In the 2016 MPFS proposed rule, CMS proposed to permanently eliminate the refinement panel process beginning in 2016. CMS justified this decision by asserting that because they will be publishing the proposed payment rates for all interim codes in the MPFS proposed rule for the subsequent year, specialties will have more opportunities for review and comment on the valuation of codes, and as such, a refinement panel would no longer be necessary. CMS believes this process lends itself to improved transparency and increased opportunities for public feedback on the interim values for codes.
The Academy, and many other specialties including the AMA, questioned CMS' decision to eliminate the refinement panel process, as it provides added and necessary transparency to the valuation process. Though CMS has its own process for assessing and determining valuation, that process is not clear to many specialties or individual providers. Due to the feedback received in response to the MPFS proposed rule, CMS has decided not to permanently eliminate the refinement panel at this time. They will retain the ability to convene the refinement panel when it adds value to the existing notice and comment rulemaking process. CMS will eventually phase out the refinement panel process in favor of the new process. CMS has also stated that they will work towards greater transparency and accountability by describing in the rulemaking how they develop the proposed values for individual codes.
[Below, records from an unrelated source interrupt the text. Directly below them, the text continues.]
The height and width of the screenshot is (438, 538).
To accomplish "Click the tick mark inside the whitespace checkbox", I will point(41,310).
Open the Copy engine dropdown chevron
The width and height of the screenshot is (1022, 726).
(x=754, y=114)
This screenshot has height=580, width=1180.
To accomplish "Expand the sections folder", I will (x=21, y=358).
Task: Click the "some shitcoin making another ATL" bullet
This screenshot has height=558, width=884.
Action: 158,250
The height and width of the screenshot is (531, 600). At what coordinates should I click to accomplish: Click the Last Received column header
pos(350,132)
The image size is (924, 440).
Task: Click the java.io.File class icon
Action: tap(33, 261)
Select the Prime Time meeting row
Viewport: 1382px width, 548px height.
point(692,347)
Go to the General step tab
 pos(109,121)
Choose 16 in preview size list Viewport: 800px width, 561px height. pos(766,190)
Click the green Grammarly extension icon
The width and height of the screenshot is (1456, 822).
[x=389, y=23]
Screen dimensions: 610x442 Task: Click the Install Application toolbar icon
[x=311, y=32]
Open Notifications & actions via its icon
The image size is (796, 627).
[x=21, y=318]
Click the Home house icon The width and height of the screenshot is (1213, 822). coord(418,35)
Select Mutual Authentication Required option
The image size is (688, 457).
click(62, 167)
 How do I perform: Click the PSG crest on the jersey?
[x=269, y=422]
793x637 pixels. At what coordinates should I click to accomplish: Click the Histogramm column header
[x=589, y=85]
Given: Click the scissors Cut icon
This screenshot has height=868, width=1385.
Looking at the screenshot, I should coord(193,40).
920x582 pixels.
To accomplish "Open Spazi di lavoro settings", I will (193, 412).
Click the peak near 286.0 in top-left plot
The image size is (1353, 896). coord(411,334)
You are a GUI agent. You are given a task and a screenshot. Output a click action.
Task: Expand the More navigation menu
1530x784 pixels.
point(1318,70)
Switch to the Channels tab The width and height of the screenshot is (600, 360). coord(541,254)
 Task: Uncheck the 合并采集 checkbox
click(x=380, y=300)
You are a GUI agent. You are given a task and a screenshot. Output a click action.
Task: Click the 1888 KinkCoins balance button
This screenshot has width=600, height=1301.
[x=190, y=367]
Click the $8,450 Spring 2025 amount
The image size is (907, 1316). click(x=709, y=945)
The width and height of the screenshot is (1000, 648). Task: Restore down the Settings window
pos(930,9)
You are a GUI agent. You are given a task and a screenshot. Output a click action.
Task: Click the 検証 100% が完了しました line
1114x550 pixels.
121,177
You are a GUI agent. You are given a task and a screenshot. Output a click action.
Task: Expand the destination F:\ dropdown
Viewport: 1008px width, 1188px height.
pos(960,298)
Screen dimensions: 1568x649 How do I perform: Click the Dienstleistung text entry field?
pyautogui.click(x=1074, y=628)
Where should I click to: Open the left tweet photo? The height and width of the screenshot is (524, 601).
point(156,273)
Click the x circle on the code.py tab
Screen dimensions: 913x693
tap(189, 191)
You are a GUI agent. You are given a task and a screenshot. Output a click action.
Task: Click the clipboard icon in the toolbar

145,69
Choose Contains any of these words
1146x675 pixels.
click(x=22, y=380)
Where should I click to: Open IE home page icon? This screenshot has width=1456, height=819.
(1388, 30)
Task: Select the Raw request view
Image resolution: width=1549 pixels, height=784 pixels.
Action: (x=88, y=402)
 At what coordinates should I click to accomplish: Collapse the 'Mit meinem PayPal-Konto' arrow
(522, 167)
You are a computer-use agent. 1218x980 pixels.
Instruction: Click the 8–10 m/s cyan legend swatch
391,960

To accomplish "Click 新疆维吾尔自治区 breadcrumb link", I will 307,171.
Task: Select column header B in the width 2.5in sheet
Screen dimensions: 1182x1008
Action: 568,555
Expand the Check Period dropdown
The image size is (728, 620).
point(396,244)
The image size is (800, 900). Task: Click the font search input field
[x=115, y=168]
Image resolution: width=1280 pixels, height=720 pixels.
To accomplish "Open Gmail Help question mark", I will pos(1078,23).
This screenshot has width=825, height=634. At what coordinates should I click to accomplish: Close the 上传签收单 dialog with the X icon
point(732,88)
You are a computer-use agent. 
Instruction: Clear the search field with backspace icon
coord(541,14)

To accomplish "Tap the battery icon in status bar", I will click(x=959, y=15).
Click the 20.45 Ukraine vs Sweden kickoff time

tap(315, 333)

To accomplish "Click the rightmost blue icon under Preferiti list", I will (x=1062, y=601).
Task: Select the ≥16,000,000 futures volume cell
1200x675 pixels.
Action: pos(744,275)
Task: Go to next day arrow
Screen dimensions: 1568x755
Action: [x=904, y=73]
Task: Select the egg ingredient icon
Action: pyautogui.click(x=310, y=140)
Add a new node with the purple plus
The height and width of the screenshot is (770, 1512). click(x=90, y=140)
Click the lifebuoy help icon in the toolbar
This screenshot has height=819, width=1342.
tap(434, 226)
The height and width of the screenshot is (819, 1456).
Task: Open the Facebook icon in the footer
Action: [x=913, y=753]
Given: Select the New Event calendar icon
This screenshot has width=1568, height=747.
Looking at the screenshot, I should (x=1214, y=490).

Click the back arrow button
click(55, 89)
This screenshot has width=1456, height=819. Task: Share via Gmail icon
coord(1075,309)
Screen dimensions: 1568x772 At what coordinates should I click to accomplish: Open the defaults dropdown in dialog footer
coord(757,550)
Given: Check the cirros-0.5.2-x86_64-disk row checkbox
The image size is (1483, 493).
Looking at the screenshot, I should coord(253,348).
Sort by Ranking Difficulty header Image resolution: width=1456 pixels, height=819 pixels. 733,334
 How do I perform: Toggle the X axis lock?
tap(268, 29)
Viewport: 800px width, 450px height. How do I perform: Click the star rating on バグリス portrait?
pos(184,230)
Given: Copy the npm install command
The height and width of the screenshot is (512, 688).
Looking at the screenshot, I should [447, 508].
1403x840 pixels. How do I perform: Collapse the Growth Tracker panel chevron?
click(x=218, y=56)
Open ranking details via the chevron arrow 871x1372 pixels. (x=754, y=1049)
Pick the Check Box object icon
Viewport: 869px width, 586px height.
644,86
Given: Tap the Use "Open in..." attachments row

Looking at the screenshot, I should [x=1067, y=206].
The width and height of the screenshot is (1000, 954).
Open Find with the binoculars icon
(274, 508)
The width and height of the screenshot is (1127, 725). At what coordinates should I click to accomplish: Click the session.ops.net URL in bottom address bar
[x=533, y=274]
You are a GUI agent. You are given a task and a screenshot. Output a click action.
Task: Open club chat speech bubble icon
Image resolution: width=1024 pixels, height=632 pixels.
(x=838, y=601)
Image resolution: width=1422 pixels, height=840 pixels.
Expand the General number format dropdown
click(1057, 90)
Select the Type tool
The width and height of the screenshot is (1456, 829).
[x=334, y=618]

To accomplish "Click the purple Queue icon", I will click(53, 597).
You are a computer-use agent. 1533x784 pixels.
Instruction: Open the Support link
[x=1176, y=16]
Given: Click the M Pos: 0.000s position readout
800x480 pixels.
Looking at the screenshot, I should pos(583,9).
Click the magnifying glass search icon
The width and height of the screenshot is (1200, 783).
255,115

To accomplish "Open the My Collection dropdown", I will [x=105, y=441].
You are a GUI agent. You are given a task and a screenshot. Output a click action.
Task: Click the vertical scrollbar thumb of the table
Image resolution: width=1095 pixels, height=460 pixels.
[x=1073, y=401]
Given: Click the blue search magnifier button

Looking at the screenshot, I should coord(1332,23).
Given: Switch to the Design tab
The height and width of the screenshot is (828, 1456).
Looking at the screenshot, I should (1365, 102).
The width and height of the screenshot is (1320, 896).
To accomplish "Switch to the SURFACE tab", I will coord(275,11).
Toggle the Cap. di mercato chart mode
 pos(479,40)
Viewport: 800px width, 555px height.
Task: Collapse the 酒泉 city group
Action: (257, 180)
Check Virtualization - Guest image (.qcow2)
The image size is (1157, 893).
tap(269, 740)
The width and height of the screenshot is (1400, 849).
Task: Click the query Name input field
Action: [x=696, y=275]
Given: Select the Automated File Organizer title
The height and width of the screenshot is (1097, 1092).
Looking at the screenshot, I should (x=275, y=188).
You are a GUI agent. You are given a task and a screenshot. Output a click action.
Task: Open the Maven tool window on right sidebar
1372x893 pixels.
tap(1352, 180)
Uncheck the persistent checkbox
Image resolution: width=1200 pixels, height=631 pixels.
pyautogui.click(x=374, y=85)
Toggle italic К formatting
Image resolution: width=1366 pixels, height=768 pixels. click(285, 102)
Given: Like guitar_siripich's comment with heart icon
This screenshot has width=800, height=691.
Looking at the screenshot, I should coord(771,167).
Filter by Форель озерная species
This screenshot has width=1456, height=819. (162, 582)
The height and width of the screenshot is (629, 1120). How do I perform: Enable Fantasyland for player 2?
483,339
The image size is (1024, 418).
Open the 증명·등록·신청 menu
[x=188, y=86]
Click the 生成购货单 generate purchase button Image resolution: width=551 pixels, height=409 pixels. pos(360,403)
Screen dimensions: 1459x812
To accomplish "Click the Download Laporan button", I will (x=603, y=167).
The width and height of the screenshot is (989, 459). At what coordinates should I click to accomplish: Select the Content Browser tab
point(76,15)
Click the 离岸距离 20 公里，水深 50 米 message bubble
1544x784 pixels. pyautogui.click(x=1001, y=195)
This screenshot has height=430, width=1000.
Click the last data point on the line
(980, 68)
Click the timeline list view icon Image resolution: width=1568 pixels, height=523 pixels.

The Academy will continue to update this analysis as more information becomes available. We will also include any updates in the Audiology Today Weekly E-newsletter. The Academy will also be hosting its next eAudiology Coding and Reimbursement Web Series presentation on November 17, 2015. This presentation will address Medicare Payment Changes and Updates to Quality Reporting: What to Expect for 2016.
The Academy will continue to monitor CMS Medicare Part B policies, provide commentary, and meet with CMS at Agency headquarters as necessary to advocate for the profession of audiology.